On Jul 26, 2009, at 10:46 PM, David Blanton wrote:

I am the only Mac programmer where I work; the rest being windows. I am constantly challenged to make Mac programs look like windows to some extent.

Windows has an architecture called Multiple Document Interface. Each doc opened is displayed in the same window 'frame' with a row of tab controls at the top to select a document.

A Cocoa Document-Based App is one document one window ... multiple windows.

How do I win the battle of 'too many windows floatin' around on the Mac, we want everything in one window like windows!" ?

Can I use Safari  tabs somehow?


While the full MDI way of doing things would be a bad thing on a Mac for many reasons, simply having multiple documents per single NSWindow is common in Cocoa apps, and there are two main ways that I see people doing this: tabs across the top, like Safari; or a sidebar view down the side, like Mail, iTunes, iChat, etc.

Starting with Leopard, the NSSplitView IB widget can be used to set up the views and you can decide how to customize the look (it comes in both vertical and horizontal flavors).
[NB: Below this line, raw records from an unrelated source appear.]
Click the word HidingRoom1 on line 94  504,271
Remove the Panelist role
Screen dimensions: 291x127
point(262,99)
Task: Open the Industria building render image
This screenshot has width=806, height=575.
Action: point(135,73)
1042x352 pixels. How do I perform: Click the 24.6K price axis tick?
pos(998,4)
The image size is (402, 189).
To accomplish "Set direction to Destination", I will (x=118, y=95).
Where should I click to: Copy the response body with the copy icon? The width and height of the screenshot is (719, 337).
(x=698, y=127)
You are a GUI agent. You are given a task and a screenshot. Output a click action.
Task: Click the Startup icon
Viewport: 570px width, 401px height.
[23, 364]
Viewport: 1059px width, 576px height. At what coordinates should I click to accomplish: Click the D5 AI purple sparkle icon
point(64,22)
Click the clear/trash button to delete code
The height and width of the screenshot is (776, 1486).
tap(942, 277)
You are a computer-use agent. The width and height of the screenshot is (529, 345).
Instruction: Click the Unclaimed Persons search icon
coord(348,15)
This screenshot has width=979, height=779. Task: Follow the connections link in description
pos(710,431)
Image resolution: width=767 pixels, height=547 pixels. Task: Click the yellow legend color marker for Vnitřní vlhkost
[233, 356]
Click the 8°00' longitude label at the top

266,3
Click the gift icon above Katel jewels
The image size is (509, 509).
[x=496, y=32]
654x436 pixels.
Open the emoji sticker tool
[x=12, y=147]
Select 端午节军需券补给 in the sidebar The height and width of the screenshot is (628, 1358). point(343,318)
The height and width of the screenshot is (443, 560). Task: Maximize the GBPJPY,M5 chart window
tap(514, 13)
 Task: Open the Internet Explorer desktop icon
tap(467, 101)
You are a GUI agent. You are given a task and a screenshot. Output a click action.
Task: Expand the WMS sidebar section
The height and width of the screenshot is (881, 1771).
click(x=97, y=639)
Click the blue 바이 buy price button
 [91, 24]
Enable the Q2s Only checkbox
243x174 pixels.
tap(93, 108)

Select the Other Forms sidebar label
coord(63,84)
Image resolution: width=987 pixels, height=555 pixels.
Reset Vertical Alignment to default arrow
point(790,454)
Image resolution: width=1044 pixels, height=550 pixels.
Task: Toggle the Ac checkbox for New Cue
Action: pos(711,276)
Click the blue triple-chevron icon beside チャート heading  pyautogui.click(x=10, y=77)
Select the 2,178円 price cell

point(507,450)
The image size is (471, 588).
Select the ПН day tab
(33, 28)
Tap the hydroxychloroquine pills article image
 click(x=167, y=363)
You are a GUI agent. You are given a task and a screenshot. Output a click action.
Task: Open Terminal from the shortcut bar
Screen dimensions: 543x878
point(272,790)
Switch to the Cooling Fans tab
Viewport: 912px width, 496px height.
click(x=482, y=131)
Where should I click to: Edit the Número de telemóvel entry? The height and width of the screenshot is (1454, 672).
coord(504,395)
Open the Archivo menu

You can also used the excellent and flexible 3rd party solutions of RBSplitView and KFSplitView (which are also more backward compatible). If you want it to look like Safari tabs across the top you'll just have to do a little work to make that top "bar" view behave how you want. Side tabs are much easier to get up and running, and are often a better solution GUI-wise, depending on your app.

There are many other ways to skin this cat too, but this is probably the simplest, and it can look quite elegant.